Distributed Agile Teams Don’t Work

Collocated TeamThe title of this post is misleading. I think distributed agile teams do work, but only if everyone is remote. I’ve come to the conclusion that what doesn’t work are what I call “semi-distributed” teams. Semi-distributed teams are those where some people are co-located and others are not. I’ve seen all sorts of arrangements over the years. Everyone collocated but one person (experiencing that one currently – me being the odd man out), some collocated in one office and some in another, a few people distributed remotely and others collocated, on and on it goes.

The reason I argue that fully distributed agile teams work is because everyone is in the same boat. Everyone is disconnected and therefore looking for solutions to the problem of connecting with one another. With semi-distributed teams you have some people who are desperate to be a part of the conversation, while others are often quite content with their little collocated circle. I think this fact is often overlooked when people point to Open Source Software (OSS) development working in a distributed fashion and equate that to proof that semi-distributed projects can work just as well. One of the reasons OSS development works is because everyone is (typically) working remotely. The ease of looking across your desk and striking up a conversation with one of your team members is not an option with most OSS projects. Everyone on the OSS project needs to put forth an extra level of effort to strike up a conversation, even if it’s just chatting in IRC, sending an email, or doing a screen share session.

Distributed TeamA majority of agile proponents will argue that collocation is a requirement for highly successful agile projects and I agree. The level of discipline required to make distributed agile projects work cannot be understated. But, you can be successful with distributed agile projects. What you cannot be overly successful with are semi-distributed agile projects. The level of effort to make semi-distributed agile projects work is too great for most of us mere mortals to overcome. I’m sure there are those that will point to their success stories of semi-distributed agile projects, but I will argue those are the rare exceptions rather than the general rule.

Some may read this post and have a moment of truth smack them right in the face, “Wait a second, I’m on a semi-distributed agile team!” What do you do in that case? My suggestion is that you figure out a way to make the team collocated. There are many creative ways to make this happen. For example, the team that I’m currently on and am the lone remote person on the team (Scrum Master, nonetheless!),is going to get a local replacement. If you can’t go collocated, then a radical idea might be to go completely distributed.
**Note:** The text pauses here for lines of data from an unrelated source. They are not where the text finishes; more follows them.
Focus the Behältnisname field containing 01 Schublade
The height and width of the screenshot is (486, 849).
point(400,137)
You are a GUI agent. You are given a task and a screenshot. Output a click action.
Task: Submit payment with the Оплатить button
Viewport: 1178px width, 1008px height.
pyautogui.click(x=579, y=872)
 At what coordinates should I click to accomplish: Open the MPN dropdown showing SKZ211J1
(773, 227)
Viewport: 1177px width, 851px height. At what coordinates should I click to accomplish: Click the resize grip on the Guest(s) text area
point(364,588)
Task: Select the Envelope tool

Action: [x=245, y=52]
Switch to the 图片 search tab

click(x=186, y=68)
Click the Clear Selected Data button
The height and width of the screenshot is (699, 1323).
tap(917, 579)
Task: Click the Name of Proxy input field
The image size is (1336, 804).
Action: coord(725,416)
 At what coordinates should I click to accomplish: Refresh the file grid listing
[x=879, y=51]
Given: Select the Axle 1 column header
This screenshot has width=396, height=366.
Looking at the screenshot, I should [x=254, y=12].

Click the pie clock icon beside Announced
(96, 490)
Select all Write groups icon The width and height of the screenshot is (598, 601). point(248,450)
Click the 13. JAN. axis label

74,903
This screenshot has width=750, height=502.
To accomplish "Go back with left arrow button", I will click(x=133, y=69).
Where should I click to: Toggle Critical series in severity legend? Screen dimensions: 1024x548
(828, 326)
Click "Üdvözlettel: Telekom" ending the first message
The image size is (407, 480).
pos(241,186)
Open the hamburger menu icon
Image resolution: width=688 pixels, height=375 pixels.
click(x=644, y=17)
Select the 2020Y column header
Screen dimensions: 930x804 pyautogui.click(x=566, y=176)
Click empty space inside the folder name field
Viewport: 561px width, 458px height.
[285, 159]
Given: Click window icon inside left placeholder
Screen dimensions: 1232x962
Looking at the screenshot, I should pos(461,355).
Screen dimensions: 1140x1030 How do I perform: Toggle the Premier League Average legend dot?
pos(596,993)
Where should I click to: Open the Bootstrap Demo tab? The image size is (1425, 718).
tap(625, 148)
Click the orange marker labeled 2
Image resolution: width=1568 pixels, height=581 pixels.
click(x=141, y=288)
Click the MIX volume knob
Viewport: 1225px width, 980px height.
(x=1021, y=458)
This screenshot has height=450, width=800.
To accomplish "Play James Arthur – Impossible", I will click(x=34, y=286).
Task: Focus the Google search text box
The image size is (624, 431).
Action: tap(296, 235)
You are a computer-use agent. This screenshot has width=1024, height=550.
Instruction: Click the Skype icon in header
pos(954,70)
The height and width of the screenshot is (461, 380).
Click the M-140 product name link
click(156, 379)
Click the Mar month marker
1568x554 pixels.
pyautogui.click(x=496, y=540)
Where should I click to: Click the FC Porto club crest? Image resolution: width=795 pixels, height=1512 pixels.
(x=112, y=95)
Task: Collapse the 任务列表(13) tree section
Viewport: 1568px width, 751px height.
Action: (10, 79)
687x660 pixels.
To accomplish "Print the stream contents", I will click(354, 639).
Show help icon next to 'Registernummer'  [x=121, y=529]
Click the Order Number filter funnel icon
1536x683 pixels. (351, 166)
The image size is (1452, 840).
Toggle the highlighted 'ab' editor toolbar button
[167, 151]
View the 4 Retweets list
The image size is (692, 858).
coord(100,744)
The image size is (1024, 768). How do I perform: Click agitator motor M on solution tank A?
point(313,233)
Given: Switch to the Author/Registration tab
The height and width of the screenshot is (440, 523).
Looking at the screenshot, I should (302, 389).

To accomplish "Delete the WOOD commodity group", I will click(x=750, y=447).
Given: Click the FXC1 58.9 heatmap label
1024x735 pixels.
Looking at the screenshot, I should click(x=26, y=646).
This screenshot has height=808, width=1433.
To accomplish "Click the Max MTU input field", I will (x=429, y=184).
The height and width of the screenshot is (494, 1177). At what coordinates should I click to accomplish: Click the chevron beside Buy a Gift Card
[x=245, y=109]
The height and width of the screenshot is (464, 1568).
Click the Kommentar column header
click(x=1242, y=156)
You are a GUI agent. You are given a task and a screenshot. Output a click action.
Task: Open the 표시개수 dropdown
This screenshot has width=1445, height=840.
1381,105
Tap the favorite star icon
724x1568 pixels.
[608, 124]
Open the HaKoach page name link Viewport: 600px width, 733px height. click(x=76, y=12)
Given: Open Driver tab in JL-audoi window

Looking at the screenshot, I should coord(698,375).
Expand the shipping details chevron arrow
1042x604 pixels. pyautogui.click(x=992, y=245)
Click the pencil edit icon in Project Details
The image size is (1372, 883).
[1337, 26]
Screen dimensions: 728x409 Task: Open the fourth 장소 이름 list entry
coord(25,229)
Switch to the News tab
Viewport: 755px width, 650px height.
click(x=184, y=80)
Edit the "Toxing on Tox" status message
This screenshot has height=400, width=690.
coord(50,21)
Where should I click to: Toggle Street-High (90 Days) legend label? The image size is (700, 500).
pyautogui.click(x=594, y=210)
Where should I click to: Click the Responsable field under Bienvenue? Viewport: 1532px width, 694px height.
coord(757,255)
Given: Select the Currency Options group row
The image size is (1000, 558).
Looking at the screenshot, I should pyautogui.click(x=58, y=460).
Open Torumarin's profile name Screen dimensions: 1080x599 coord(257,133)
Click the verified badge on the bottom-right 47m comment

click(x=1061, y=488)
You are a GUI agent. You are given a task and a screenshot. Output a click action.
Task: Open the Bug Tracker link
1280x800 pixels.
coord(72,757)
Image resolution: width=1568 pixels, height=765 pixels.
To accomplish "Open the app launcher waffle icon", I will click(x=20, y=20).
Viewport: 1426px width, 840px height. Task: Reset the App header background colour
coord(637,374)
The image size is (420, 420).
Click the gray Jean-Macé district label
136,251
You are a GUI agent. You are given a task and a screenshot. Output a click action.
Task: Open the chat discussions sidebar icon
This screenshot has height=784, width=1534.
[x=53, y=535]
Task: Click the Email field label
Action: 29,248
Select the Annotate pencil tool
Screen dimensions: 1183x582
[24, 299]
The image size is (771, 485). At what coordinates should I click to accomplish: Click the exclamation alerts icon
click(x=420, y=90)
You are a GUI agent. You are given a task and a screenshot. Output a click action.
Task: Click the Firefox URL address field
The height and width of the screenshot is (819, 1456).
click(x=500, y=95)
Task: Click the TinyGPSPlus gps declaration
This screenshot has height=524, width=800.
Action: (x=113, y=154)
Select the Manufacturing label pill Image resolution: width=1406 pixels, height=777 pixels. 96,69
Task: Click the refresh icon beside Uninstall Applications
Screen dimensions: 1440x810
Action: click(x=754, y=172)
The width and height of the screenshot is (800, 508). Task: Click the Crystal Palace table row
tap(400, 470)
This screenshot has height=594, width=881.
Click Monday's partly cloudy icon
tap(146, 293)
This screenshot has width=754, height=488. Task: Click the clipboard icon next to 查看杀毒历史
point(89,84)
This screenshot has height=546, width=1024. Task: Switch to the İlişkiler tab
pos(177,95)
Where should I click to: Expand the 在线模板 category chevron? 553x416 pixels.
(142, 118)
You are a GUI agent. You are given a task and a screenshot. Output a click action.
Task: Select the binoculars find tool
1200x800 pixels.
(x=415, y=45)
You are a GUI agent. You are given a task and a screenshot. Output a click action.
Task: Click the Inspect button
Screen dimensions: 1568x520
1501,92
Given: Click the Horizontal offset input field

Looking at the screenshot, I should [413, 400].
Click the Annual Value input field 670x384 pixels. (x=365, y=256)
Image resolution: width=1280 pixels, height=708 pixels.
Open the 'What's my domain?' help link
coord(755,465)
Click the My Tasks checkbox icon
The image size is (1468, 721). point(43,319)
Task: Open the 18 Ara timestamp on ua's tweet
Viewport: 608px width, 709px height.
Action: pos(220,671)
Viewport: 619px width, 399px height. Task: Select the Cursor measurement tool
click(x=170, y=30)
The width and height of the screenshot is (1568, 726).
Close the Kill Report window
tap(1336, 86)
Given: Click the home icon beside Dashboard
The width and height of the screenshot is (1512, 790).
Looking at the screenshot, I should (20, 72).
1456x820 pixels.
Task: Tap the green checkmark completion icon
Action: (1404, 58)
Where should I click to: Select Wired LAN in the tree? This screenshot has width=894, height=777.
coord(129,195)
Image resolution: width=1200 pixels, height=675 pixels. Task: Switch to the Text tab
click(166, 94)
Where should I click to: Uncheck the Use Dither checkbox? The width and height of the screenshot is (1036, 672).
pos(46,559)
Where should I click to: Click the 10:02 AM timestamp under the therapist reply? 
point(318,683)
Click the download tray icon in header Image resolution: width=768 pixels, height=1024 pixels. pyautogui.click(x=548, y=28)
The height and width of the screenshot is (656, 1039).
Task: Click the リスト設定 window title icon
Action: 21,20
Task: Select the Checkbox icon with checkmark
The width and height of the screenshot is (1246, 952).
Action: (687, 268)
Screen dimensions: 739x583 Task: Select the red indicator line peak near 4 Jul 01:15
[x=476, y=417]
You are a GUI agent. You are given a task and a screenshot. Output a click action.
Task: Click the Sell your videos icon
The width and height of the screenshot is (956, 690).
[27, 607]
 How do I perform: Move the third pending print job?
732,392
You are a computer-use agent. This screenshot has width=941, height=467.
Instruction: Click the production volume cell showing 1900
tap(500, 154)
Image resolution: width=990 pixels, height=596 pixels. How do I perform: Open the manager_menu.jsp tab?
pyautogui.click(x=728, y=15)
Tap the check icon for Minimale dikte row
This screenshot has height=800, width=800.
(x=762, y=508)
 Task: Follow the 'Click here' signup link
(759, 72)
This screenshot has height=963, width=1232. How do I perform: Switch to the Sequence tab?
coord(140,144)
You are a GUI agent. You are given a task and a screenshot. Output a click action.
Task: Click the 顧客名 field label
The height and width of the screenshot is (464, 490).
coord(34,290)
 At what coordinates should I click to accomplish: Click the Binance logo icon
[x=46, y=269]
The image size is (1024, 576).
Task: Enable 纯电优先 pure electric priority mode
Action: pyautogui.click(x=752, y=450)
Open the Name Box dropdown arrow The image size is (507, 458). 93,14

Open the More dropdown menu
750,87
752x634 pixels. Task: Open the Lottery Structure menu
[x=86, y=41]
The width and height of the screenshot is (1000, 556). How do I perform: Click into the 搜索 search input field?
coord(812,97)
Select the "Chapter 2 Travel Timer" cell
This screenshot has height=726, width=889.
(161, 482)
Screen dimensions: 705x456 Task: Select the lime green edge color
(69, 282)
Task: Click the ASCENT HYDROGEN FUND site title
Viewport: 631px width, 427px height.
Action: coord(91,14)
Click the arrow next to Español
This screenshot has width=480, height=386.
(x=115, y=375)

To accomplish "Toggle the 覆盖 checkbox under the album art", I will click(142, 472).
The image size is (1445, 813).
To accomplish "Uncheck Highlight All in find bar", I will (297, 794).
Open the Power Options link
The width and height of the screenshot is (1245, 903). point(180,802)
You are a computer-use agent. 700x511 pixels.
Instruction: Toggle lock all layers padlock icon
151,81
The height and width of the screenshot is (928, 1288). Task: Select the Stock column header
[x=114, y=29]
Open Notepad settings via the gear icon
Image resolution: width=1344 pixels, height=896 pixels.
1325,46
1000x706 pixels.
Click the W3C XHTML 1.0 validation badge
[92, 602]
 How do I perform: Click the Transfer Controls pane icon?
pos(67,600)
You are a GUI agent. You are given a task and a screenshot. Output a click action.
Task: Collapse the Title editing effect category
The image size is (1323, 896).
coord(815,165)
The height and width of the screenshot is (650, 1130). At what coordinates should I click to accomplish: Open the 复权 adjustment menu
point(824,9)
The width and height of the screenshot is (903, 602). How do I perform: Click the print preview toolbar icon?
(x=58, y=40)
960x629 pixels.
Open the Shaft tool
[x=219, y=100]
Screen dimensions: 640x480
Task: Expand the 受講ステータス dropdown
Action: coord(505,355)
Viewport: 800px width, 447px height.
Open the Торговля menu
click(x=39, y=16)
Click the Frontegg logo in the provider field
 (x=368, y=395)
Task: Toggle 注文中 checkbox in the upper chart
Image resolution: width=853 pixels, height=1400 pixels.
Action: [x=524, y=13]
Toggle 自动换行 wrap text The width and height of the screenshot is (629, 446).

Have everyone work from home and force themselves to deal with being remote. It’s amazing how well teams can stay connected these days when they’re all working from a different location. In other cases, it might be possible to create one team that is collocated and another that is truly distributed. Team to team communication is often tricky, collocated or not. At least with a collocated team and a distributed team you’ve eliminated the avoidable problems of a semi-distributed team. The problems you’ll deal with in this case are the same problems anyone scaling agile is faced with. It’s not an impossible mountain to climb.Semi-Distributed Team

If you’re still stuck on a semi-distributed team after trying some of the suggestions mentioned above then I wish you luck. The best advice I can give is to enforce use of constant connectivity through technology like video conferencing. People will likely object to this due to a sense of loss of privacy (understandably so), but it gives you a fighting chance of keeping everyone in the loop. Cool apps like MeBeam provide the ability to have more than two participants on a video conference. You’ll also want to investigate technologies that allow you to share whiteboards. I don’t have personal experience with these but I’ve seen them in a variety of places, especially schools. I can see electronic whiteboards helping where collocated members step up to a whiteboard on a whim and start jotting down some new design, architecture, notes, etc. These whiteboard sessions often turn into important moments of team collaboration. It’s moments like these that get lost by the part of the semi-distributed team that is not collocated. Use every communication and collaboration tool in the toolbox if you’re stuck on a semi-distributed team, you’re going to need them.

This entry was published on May 1, 2008 under the following topics Agile

  • Owen Thomas

    I think your observations with distributed and Agile teams are spot on. Combining collocated and distributed members just for the hope that one will achieve a hybrid will not work. I think collocation is over-used. It is a property that is necessary only when collocating team members achieves some functional purpose that is central to the project’s product outcomes.

    Personally, I assert that in a vast majority of circumstances, teams of distributed individuals have every chance of producing good software as any collocated team. In terms of individual motivation, I also believe there is a case for arguing that the quality of distributed teams may even be better.


  • Tania

    To even have a shot at making a semi-distributed team work, I also believe that it depends on the type of person that is part of a semi-distributed team. I would say that the individuals must have inherent good communication skills and they must be part of the bigger team before being seperated.